Dr. Emilio del Carril
Escritor y profesor puertorriqueño
Selección de micros que pertenecen a Carnaval de Sangre
Espejos y naufragios
1
El mar besa la punta de un poema que se encontraba a la deriva. Este pare miradas como voces silentes que llueven caricias y anhelos. Allí, un arcoíris les pinta alas. Ahora vuelan al otro lado del espejo hasta liberar sus palabras hacia el mar.
2
El espejo serpenteaba náufragos y otras muertes anónimas. Llegado el amanecer, un arcoíris entró a la recámara. Las manos se convirtieron en mares. El salitre llovió dos cuerpos acompasados.
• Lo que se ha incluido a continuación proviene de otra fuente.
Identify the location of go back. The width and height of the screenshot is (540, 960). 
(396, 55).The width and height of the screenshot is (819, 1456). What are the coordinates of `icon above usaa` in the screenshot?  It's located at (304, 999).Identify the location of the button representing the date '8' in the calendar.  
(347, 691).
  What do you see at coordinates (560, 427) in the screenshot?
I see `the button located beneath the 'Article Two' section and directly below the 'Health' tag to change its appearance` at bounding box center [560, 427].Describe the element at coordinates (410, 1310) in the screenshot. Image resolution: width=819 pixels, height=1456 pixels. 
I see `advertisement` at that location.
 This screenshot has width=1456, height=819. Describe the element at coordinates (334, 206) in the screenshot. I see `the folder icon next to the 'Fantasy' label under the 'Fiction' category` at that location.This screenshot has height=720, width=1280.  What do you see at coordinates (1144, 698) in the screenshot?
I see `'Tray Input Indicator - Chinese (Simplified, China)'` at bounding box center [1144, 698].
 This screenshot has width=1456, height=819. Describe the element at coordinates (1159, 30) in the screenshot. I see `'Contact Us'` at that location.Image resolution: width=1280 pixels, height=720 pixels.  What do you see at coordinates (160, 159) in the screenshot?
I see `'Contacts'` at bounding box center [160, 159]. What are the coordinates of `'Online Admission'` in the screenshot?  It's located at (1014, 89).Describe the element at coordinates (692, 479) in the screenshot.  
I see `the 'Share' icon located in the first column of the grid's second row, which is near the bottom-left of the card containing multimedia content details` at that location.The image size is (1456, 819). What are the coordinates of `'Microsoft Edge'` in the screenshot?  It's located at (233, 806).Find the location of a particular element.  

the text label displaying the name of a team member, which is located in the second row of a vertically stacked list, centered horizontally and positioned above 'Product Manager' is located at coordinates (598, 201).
Estos danzaron zigzagueantes hasta parir palabras como golpes de salitre. Ha nacido un poema en vuelo libre hacia nuevas marejadas.
3
Después de tantos días a la deriva y sin hablar, el hombre logró llegar a la orilla, pensó en su reflejo en el agua que durante la catástrofe. Ese que le dijo que le regalara la voz y lo salvaría. Esa noche volvió a conversar con la dueña de la pensión. Mientras dormía sus palabras se hicieron añicos, inundando la recámara del náufrago quien murió ahogado a falta de un espejo.
4
Mirarse al espejo y ver aquel poema sombreado en el recuerdo. El instante cuando el arcoíris señaló tierra firme a los náufragos. Ellos, los condenados por olvidar su origen, nadaron la canción de los liberados, soltaron las palabras que pudieron. Cada sílaba los acercaba a la orilla, cada letra les ofrecía una esperanza. Las gastaron todas. Sobrevivieron, mas quedaron mudos.
***
La vida de las palabras
Despierta, ven aquí, ven. Las pequeñas voces en la sangre la quemaban tanto que despertó. La vida, esta es la vida. Ella abrió los ojos. La recámara oscura contrastaba con el luminoso amanecer a través de la sucia ventana.Ven con nosotras, vive. Se levantó de la cama, tropezando con las botellas de vino vacías, bolitas de papel y libretas de anotaciones que había por todos lados. La soledad palpitaba palabras y olor a mugre. Libéranos y vive. Observó la computadora dañada por un virus. Se tapó los oídos, pero las voces de la sangre gritaban cada vez más fuerte.Libera nuestras palabras, vive. Agarró un cuchillo y se cortó las venas de ambas muñecas. Gota a gota sintió la vida de las palabras. Murió.
***
El gato negro
Lo maté... Observo por el espejo retrovisor. Allí está su cuerpito negro en la brea. Mis manos tiemblan sobre el guía. No debí acelerar en aquella curva. Fue sin querer, no lo vi. Estoy a punto de llegar al trabajo y pediré ayuda. Lo maté. Respiro profundo. A la entrada, el guardia de seguridad me pregunta si vi al gato muerto cerca en la calle: “¿Será el que siempre está por aquí dando vueltas?” Contesto seca: No sé. Sigo a mi oficina. Debo olvidar lo ocurrido. A fin de cuentas es un felino vagabundo. Recojo del piso la muñeca que me llevé hace unos meses de la pared de una casa abandonada. Lo maté. No sé cómo voy a trabajar hoy. Acomodo la muñeca en el escritorio. Me mira fijamente, me pone nerviosa, y la volteo. Entra mi secretaria y comenta: “¿Te enteraste que atropellaron al gatito?” ¿Qué gato? “Sí, aquel al le dábamos latitas de atún”. No vi nada. Doy par de vueltas en mi oficina y me vuelvo a sentar. Puñetero gato. Lo maté. Pasan las horas y pienso en el cabrón. A cuenta suya no he podido ni terminar de redactar la opinión disidente para el juez. Busco un café, miro disimuladamente la calle que bordea el edificio. Dos empleados de mantenimiento recogen al occiso. Me paso la mano por cuello y orejas y luego me la lamo. Lo maté. Al regresar a mi oficina, la muñeca está de nuevo de frente en el escritorio. Trato de teclear en la computadora, es inútil. Ella me mira a con sus ojos de cristal. Su sonrisa ahora se ha convertido en una desagradable mueca acusadora. La meto en una gaveta. Escucho un ronroneo como si saliera de mi propio pecho. Le digo a la secretaria que deje de hablar del maldito gato y trabaje. Lo maté. Ya son las seis de la tarde. Me voy a casa. Según camino, soy más pequeña. Miro al piso. La humedad de las losetas impregna mis manos. Brinco la verja del tribunal hacia la calle. Lo maté. Grito con todas mis fuerzas, ¡miau!, justo en el momento que un carro me pasa por encima.